Central banks across Asia are concerned and actively engaged in some kind of currency manipulation – direct intervention, quasi-capital controls, and/or public speech (I will refer to this later, but RGE published a great article to the fact) – as investors flock to global capital markets seeking the “risk-on” trade. Central banks are attempting to stem the sometimes sharp currency appreciation, however, real exchange rates remain competitive.
Over the last three months, the $USD has dropped 3.6% against the Singapore dollar, 4% against the Malaysian ringgit, 6.1% against Indonesian rupiah, 1.9% against the Thai baht, 3.6% against Indian Rupee, 6.8% against the Korean won, and 1.8% against the Taiwan dollar.

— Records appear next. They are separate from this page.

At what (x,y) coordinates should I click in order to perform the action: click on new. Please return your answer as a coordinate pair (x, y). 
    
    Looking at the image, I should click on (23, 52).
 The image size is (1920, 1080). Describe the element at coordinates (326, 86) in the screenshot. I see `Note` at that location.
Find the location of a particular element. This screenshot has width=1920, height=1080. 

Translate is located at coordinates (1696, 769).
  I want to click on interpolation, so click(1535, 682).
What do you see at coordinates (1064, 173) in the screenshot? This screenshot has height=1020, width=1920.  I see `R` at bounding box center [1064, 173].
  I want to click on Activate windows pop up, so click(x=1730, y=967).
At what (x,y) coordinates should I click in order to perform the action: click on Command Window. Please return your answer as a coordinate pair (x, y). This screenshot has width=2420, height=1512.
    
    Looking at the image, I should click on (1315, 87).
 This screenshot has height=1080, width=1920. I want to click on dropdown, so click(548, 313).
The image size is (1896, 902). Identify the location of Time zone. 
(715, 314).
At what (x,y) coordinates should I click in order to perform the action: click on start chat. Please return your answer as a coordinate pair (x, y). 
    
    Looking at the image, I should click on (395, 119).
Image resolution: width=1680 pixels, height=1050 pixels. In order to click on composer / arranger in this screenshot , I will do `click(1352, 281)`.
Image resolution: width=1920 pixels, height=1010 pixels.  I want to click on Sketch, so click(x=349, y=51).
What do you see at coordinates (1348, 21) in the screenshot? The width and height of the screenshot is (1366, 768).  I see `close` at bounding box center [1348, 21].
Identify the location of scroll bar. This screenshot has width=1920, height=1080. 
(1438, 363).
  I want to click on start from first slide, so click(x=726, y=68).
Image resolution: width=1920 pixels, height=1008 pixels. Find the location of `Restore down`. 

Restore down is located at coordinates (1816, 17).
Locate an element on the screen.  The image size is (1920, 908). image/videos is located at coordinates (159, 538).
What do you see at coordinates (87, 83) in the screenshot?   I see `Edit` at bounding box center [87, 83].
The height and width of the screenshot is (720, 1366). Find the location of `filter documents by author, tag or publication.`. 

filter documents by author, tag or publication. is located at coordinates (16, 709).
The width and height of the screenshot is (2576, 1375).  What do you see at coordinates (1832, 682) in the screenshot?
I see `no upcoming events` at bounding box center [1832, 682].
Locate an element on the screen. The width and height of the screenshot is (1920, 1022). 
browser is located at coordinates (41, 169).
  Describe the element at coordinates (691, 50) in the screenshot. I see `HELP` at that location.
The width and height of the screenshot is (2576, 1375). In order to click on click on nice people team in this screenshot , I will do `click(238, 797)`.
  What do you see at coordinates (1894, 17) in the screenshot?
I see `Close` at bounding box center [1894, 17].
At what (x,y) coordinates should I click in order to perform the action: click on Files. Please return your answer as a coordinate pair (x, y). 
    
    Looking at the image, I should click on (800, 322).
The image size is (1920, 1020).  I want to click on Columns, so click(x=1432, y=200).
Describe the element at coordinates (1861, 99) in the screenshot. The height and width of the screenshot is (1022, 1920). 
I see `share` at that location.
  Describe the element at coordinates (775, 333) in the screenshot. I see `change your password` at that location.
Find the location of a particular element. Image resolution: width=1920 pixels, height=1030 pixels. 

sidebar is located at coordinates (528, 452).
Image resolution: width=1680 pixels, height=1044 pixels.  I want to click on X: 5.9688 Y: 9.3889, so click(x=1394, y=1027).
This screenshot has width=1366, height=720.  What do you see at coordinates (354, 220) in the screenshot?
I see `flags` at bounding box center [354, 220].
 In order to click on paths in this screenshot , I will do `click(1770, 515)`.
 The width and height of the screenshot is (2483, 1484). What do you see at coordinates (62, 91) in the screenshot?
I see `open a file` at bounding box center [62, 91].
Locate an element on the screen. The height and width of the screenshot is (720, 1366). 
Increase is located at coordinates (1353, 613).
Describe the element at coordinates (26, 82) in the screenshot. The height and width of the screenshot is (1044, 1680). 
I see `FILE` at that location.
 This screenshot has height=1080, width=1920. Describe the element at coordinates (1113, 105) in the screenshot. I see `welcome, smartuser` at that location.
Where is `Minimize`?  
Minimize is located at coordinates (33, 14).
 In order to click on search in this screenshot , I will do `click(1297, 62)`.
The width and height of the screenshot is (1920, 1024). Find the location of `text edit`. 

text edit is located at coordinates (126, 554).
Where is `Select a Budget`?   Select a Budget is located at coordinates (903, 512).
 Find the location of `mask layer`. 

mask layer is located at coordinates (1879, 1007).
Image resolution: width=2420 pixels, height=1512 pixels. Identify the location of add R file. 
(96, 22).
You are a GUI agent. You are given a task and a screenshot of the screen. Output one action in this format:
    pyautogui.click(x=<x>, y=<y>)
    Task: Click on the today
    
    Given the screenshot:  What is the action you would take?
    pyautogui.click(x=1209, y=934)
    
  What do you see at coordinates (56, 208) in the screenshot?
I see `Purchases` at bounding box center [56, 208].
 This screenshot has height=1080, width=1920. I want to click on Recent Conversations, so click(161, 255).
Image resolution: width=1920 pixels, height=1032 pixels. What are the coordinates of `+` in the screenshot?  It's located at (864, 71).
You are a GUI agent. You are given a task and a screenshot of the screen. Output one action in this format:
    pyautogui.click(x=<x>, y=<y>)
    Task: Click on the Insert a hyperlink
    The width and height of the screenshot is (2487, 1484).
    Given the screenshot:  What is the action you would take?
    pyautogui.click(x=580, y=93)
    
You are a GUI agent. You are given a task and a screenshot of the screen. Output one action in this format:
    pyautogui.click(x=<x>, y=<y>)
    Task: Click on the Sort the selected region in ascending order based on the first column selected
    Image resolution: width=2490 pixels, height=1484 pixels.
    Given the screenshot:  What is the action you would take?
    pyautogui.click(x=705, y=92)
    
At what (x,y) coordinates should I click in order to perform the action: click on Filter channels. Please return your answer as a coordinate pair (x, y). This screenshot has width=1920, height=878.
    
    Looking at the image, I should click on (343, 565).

The chart illustrates the trend in key Asian (not including China, whose exchange rate is explicitly pegged at 6.83 since July 2008) nominal exchange rates (measured in local currency units per $USD) – appreciating , which has Asian export industries worried. Central banks are intervening (in some cases through direct $USD purchase), where further intervention is a near certainty as many of these countries see export growth as the impetus to recovery. As such, and according to RGE last week, Asian central bankers are faced with a dilemma:
Despite a flood of portfolio investments into many of the region’s asset markets since early 2009, Asia still needs foreign capital to stimulate investment and finance its current accounts. Therefore, facing a sluggish export recovery and a pegged Chinese renminbi, most countries have opted to contain currency appreciation via verbal and actual interventions to avoid losing competitiveness. Intervention in the foreign exchange market has led to record reserve growth of over US$70 billion in Q3 alone in emerging Asia ex-China. Although most Asian countries are expected to keep intervening amid some currency appreciation, several countries may impose restrictions on foreign currency transactions. Given buoyant equity markets, attractive carry trades and the U.S. dollar weakness, policy measures will not contain the impact of capital inflows on Asian currencies, meaning that some appreciation from the least trade-dependent countries is to be expected. Taiwan is the country where capital controls or new restrictions are most likely to be implemented.
True, Asian nominal exchange rates are appreciating (sharply in some cases); but what one needs to consider is the real effective exchange rate. Actually, real effective exchange rates (taking also into account relative prices) remain rather competitive. In fact, only Indonesia and South Korea are experiencing any substantial real appreciation, and South Korea’s coming off of a very low base.
The chart above illustrates the real exchange rate: the nominal exchange rate defined in units of home currency per unit of foreign currency * (foreign price level)/(home price level). A movement up indicates a real appreciation of the local currency against the country’s trading partners.
Real exchange rates in Malaysia, Thailand, Taiwan, and India fell in the latest monthly data point; and furthermore, some are seeing the downward trend intact. Indonesian policymakers are worried – the sharp appreciation of its currency is growing the real exchange rate quickly.
It’s a complicated policy world out there – a hodgepodge of monetary stimulus, capital controls, and fiscal deficits. Something’s gotta give; and my bet’s that it will not be the currency. Direct intervention and further capital controls are on the way in Asia in spite of the need for foreign-sponsored domestic investment.